RAILCARS IN TRANSITION: UPCYCLED AT voestalpine, NOT DECOMMISSIONED

LogServ offers individualized transport and logistics solutions to industrial key accounts. Decommissioned bulk railcars are being converted for the transport of cut sheets and slabs on the voestalpine works premises. The environment is happy, and so is voestalpine.

Since the company was founded in 2001, LogServ has positioned itself as a strategic partner to domestic industrial companies. At the voestalpine site in Linz, LogServ operates Austria’s largest industrial plant and railway feeder line. With its own fleet of vehicles and more than 900 employees, the subsidiary of voestalpine Stahl GmbH generated more than 400 million euros in sales last year. Click here to go to the web site.
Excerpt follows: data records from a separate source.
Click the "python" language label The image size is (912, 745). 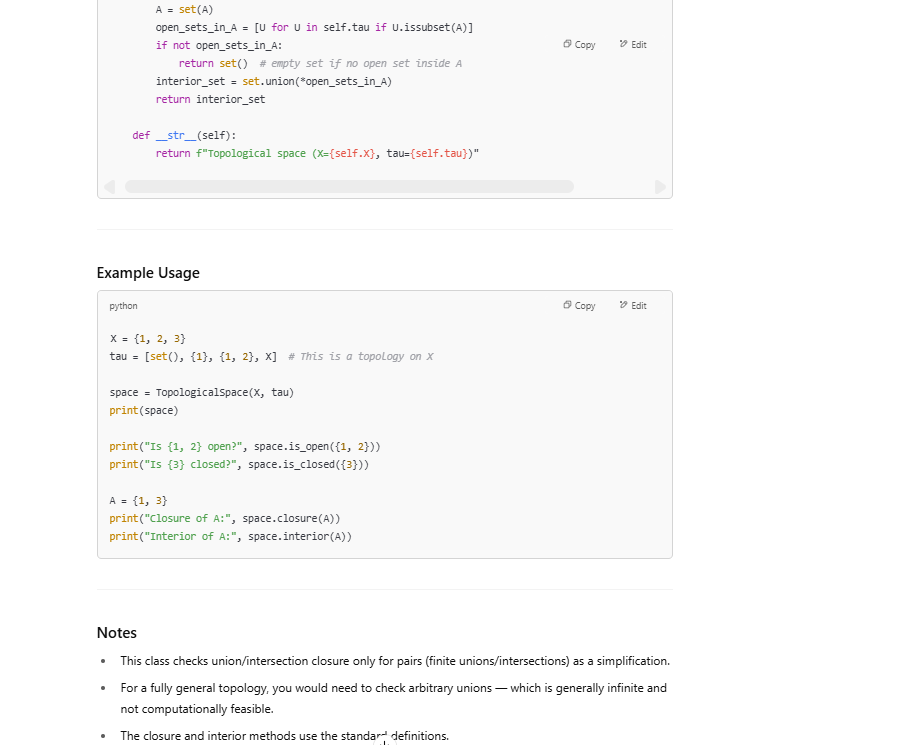pos(124,306)
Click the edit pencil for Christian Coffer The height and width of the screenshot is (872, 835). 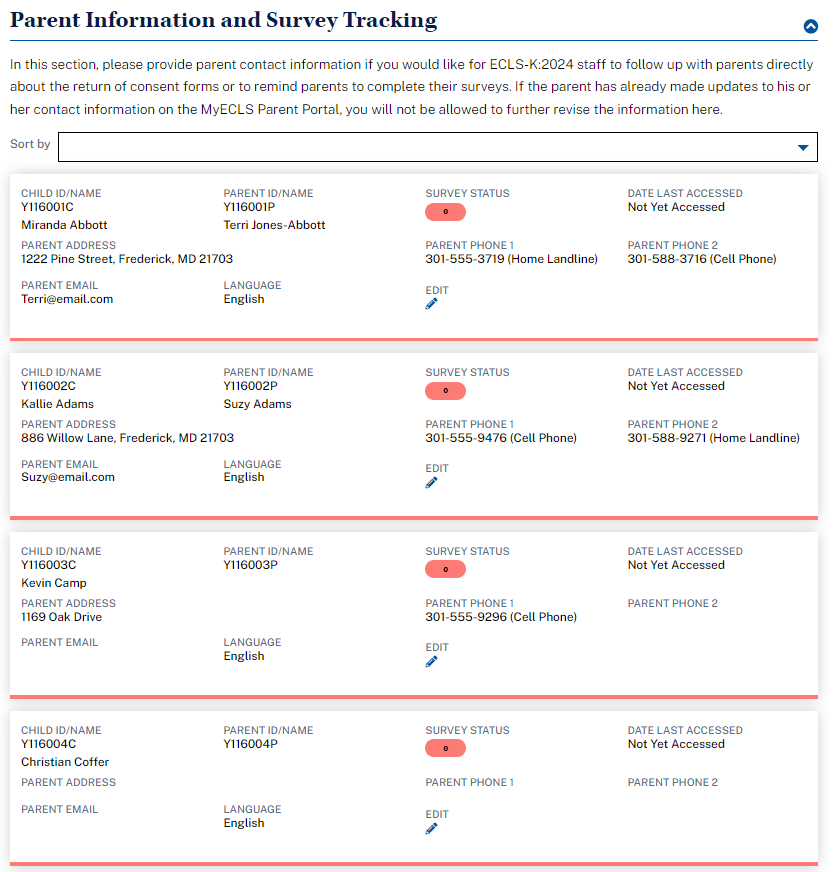click(432, 829)
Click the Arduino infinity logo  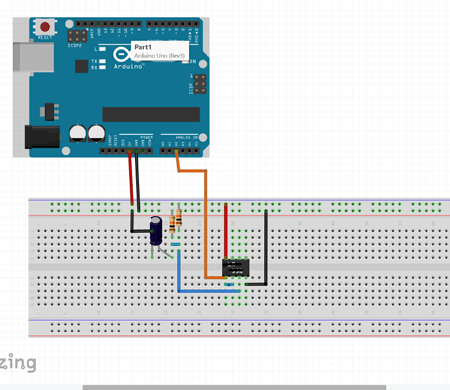[x=121, y=54]
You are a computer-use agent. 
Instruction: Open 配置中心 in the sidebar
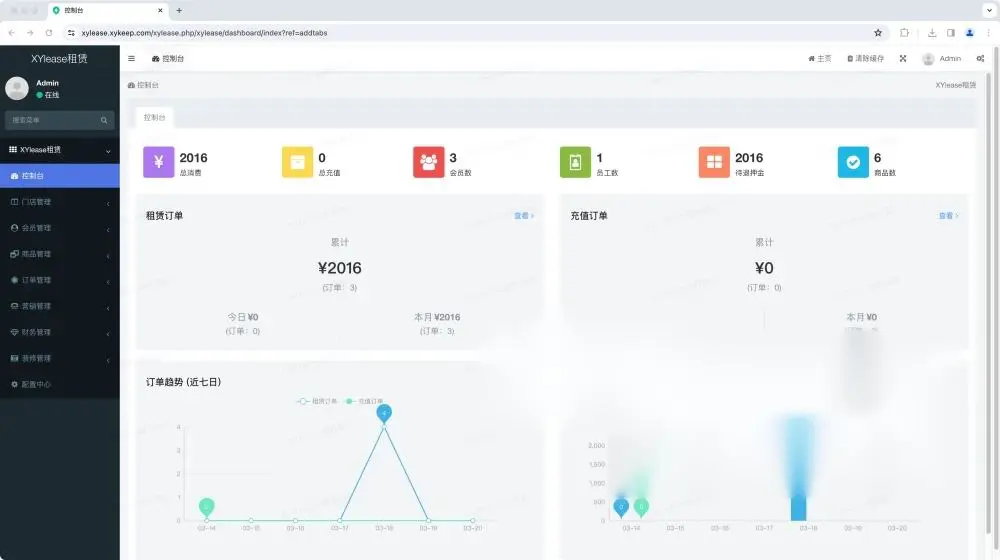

BULK FREIGHT CARS BECOME FLAT CARS

In this specific instance, 15 bulk railcars would have been scrapped, but they have now found their way back into the transport industry in a new flat railcar design. What sounds simple actually takes a lot of complex designing and manufacturing work. This is because the railcars must be perfectly adapted to the works traffic at the Linz production site. At a length of just under 20 meters, they are even four meters longer than other railcars in their league and boast a payload of up to 100 tons.

UPCYCLING MAKES THEM AS GOOD AS NEW

The upcycling of old railcars would not be possible without the professional skills of expert craftsmen who dismount, sandblast and repaint the braking devices, axles, bogies and buffers. The frame of each railcar is completely replaced. Components exposed to large amounts of stress are made of high-strength steels from voestalpine, for example alform®.

Additional railcars will be upcycled in the future so that they can be used for transport in different areas. Being able to rebuild such an important means of transport is the very definition of a circular economy. It is clever recycling in every sense of the word.

I must say that we are right on track in terms of sustainability. A very slick move, in my opinion. All lines are clear for the environment!